═════ RECORDED DATA ═════
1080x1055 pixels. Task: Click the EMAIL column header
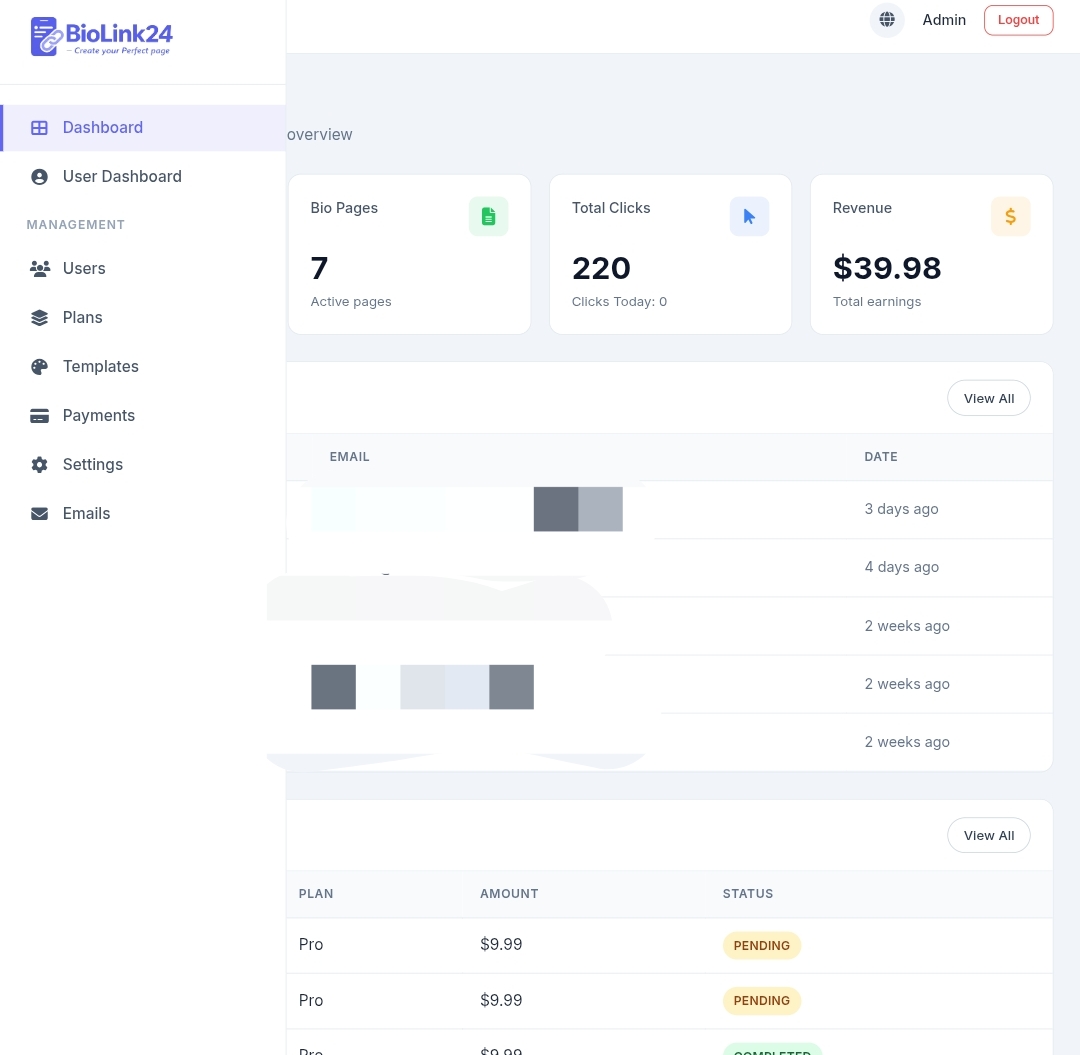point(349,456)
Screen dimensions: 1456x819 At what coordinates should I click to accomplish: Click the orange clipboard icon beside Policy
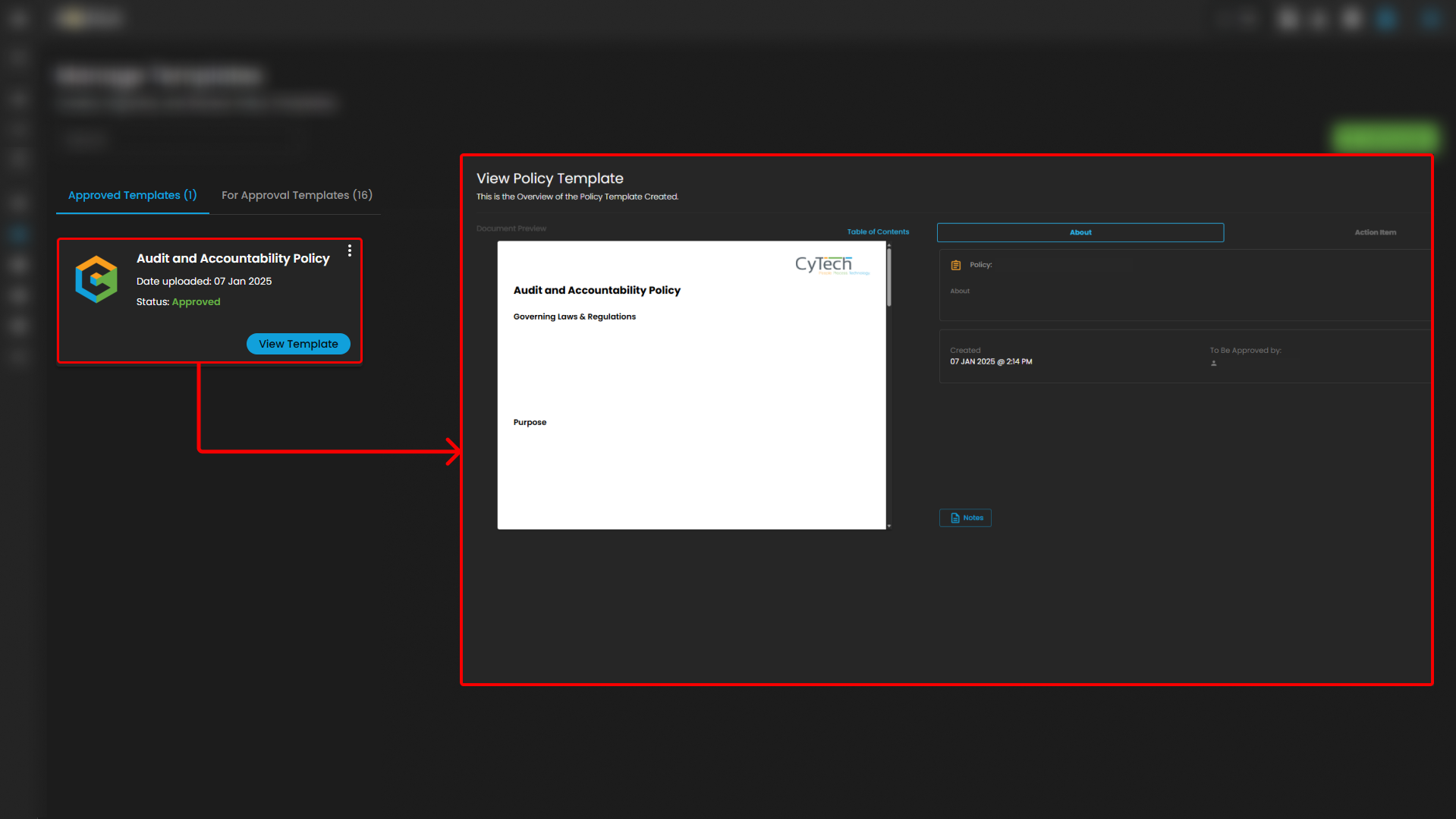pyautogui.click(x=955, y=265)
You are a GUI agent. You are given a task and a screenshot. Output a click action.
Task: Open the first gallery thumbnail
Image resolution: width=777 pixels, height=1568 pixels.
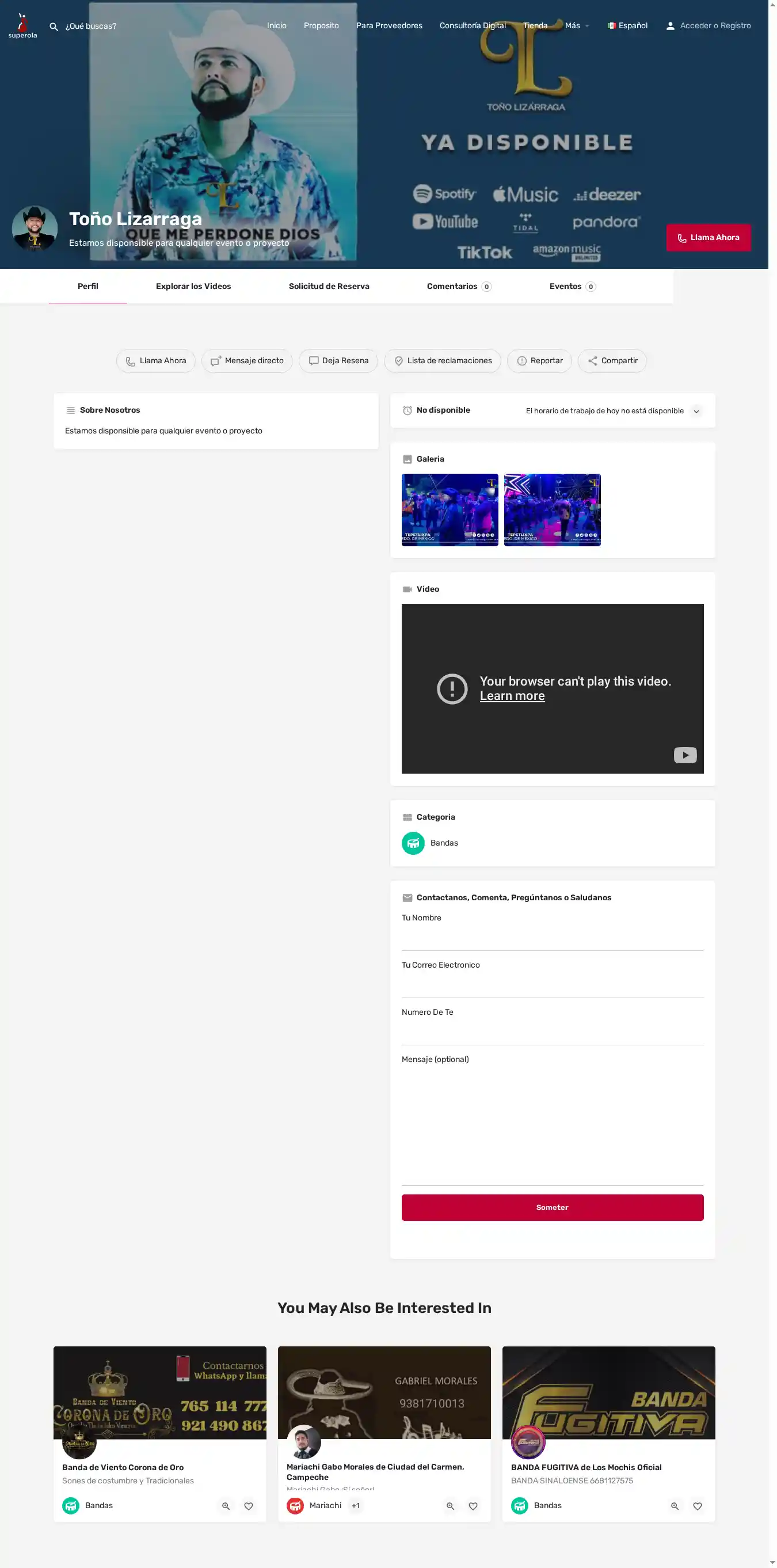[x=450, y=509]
═════
═════ RECORDED DATA ═════
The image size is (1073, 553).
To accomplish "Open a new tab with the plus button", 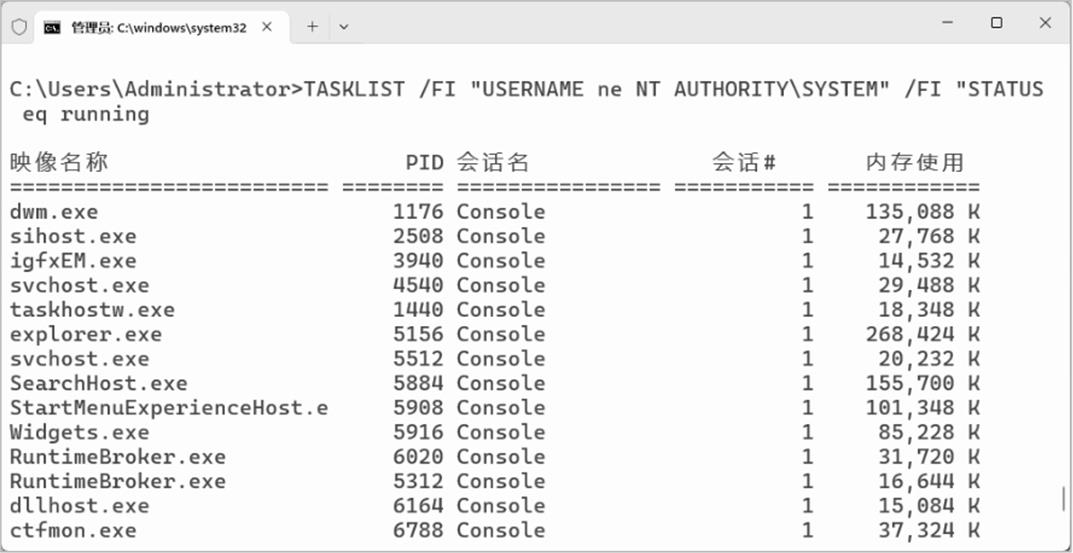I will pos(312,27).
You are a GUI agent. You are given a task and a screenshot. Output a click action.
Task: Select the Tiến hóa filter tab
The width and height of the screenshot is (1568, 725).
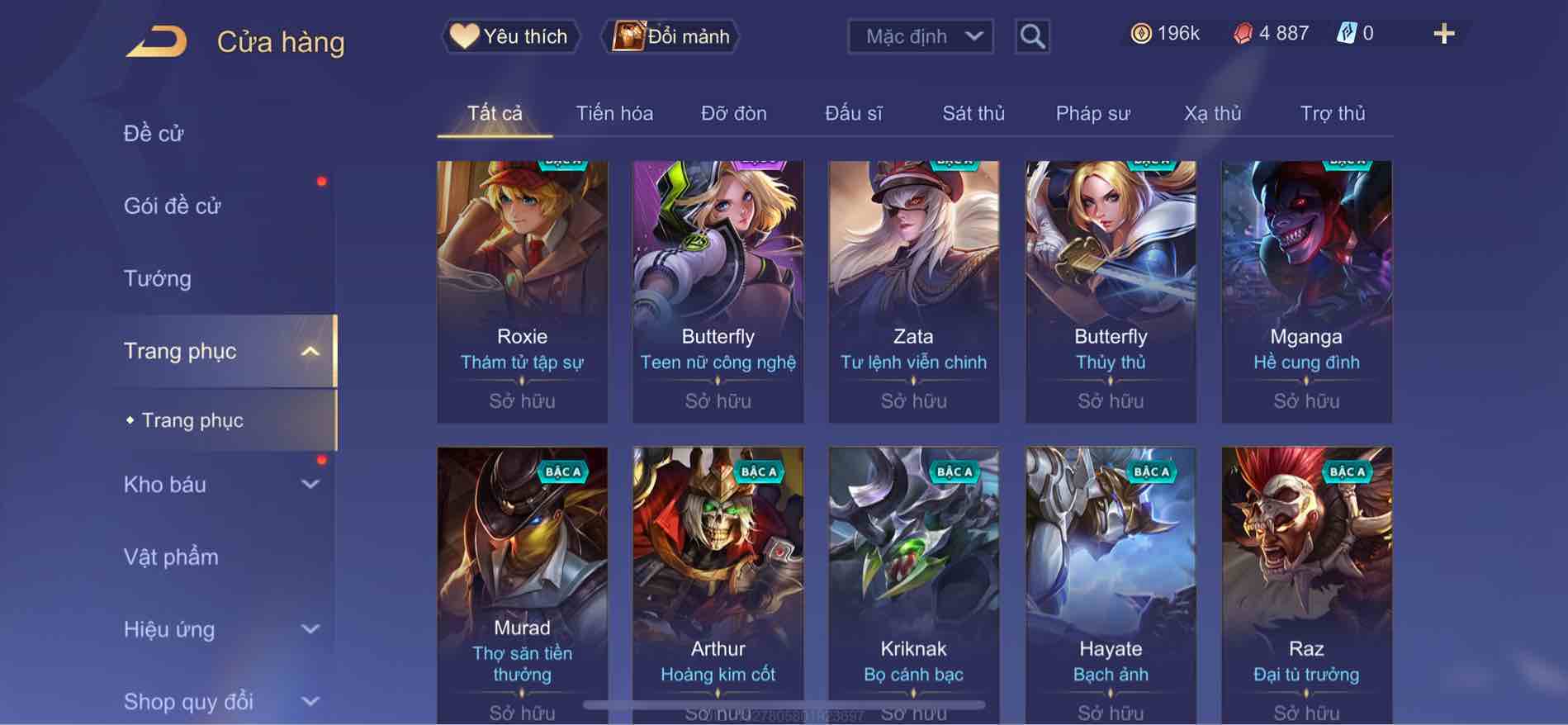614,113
═════
- [DIRECTIONS]
Write down exactly what the lines above say, from the line holding "1080x1055 pixels. Task: Click" through the line holding "Task: Open the first gallery thumbnail", and nothing more. Do not copy the pictures.

- [SOLUTION FOR THIS PROBLEM]
1080x1055 pixels. Task: Click the EMAIL column header
point(349,456)
Screen dimensions: 1456x819 At what coordinates should I click to accomplish: Click the orange clipboard icon beside Policy
pyautogui.click(x=955, y=265)
You are a GUI agent. You are given a task and a screenshot. Output a click action.
Task: Open the first gallery thumbnail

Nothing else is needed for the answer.